Requirement>
From the listing below, pull out all lines with "every" in them.

Data shown>
--

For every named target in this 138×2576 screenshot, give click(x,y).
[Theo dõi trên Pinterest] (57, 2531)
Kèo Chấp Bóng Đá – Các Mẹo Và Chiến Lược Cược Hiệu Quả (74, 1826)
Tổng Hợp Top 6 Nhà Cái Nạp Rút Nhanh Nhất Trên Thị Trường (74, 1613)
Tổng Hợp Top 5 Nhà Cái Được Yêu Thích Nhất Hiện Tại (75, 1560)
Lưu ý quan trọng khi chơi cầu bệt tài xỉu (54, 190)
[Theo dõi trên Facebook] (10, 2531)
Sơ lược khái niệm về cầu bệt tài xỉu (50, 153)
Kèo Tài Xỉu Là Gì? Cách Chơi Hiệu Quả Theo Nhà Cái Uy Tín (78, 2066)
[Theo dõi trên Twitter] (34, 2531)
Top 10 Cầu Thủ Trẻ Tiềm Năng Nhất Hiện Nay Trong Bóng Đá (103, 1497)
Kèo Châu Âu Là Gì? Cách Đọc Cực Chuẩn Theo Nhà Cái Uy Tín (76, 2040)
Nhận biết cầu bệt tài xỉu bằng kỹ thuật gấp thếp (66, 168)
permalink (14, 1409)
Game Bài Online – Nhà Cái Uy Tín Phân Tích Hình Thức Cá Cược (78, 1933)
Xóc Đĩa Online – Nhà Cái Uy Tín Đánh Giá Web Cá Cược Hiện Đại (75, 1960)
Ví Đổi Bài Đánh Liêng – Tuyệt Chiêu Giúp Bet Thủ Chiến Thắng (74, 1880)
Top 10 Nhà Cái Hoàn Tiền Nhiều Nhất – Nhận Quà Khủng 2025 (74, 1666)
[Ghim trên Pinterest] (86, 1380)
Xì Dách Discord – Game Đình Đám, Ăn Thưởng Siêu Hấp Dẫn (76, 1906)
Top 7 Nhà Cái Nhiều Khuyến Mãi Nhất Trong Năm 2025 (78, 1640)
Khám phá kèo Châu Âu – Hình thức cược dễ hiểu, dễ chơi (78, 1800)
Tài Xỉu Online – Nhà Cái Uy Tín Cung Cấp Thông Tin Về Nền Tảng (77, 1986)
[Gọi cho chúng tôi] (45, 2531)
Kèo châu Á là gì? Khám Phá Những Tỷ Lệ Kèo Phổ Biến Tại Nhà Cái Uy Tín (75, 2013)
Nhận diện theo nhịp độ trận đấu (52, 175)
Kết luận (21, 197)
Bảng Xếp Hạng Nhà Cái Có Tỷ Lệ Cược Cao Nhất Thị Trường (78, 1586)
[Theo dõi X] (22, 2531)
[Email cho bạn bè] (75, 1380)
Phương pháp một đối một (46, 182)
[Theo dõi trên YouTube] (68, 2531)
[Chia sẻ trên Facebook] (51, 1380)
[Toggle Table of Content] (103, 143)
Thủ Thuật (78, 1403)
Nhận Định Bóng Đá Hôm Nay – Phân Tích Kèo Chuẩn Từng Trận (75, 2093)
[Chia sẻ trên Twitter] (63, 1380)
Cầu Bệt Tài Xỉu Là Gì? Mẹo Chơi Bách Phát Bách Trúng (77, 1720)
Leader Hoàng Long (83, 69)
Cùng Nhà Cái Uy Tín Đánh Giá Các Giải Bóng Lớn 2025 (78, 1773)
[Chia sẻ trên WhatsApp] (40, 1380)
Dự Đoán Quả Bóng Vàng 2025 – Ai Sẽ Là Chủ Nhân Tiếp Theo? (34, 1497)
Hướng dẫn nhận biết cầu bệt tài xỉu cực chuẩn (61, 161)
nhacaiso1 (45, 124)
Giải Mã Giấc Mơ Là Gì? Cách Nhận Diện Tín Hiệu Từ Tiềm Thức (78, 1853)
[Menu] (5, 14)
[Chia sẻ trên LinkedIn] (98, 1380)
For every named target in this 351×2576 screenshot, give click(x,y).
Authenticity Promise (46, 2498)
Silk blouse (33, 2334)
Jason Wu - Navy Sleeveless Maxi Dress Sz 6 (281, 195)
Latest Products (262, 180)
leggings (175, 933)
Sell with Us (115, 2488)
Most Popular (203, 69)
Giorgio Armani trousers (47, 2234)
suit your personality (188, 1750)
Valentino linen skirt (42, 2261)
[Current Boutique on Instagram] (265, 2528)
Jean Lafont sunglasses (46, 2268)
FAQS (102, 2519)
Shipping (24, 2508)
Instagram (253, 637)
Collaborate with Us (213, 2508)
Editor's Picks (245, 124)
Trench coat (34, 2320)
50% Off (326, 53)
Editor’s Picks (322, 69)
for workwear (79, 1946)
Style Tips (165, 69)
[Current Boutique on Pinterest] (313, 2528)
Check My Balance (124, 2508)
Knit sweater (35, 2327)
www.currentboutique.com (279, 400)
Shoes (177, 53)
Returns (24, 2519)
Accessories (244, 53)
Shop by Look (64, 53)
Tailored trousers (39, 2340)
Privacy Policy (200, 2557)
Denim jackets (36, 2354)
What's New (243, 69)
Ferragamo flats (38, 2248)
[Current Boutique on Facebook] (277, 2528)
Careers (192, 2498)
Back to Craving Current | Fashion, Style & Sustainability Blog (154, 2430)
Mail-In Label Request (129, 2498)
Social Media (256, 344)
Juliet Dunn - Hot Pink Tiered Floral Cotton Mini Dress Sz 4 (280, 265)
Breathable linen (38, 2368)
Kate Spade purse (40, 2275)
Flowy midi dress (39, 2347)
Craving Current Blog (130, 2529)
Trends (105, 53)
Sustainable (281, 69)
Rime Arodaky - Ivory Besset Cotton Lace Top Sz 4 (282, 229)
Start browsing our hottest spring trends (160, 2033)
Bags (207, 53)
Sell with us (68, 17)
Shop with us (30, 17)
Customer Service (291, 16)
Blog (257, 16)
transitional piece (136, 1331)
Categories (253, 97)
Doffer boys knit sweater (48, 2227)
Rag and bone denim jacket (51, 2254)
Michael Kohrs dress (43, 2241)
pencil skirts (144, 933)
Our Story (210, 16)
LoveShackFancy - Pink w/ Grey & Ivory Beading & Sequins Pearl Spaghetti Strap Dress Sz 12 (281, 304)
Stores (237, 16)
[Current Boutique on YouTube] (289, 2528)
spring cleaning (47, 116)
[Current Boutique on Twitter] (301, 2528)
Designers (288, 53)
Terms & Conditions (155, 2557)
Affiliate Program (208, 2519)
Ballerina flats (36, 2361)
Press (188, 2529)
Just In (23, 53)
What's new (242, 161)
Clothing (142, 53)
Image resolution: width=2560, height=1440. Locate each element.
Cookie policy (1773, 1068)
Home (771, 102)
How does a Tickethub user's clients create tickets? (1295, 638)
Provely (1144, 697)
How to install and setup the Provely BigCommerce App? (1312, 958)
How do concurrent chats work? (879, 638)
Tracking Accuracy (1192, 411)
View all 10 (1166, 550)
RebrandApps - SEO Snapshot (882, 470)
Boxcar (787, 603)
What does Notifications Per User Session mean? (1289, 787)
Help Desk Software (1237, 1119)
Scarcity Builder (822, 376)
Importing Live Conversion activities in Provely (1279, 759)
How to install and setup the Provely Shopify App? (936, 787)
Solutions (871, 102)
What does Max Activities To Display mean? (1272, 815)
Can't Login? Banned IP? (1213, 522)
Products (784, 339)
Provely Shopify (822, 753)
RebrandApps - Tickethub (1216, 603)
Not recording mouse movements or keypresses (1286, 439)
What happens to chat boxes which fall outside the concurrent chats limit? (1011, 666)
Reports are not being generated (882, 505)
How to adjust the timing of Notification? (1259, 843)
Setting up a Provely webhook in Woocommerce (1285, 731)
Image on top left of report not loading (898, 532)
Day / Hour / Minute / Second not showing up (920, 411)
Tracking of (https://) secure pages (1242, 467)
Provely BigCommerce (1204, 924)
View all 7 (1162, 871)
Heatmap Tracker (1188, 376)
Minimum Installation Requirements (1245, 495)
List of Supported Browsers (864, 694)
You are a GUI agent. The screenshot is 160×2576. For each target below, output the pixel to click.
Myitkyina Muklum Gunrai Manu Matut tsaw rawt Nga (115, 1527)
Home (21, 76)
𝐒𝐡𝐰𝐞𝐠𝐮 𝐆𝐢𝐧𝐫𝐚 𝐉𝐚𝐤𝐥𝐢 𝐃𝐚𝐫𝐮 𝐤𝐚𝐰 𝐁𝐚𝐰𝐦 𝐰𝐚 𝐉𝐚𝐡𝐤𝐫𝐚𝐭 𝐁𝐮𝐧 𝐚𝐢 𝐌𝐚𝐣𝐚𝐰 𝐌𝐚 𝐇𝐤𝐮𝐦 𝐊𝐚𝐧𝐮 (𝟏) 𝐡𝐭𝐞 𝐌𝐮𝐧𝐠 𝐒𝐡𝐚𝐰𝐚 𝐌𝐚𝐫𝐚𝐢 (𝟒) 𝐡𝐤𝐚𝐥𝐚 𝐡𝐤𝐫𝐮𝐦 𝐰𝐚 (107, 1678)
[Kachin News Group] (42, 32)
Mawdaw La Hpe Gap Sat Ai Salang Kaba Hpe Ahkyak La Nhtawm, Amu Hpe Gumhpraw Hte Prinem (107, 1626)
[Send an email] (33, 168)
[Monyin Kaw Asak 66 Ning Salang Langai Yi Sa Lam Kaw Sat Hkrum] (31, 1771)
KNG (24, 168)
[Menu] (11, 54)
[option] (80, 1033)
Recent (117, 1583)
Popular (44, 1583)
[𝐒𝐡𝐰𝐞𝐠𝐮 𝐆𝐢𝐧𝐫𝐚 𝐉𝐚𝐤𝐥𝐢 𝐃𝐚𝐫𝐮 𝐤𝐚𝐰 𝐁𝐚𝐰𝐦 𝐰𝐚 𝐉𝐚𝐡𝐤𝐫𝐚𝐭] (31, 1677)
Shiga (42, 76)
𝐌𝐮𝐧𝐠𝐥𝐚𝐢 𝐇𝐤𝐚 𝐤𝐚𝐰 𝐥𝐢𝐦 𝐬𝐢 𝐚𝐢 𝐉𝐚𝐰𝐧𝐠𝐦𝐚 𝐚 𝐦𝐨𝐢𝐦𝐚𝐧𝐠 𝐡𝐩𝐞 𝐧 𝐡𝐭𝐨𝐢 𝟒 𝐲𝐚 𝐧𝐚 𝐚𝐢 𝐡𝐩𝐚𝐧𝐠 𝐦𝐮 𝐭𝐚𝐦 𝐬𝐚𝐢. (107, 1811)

--

Expected output>
For every named target in this 138×2576 screenshot, give click(x,y).
For every named target in this 351×2576 screenshot, give click(x,y).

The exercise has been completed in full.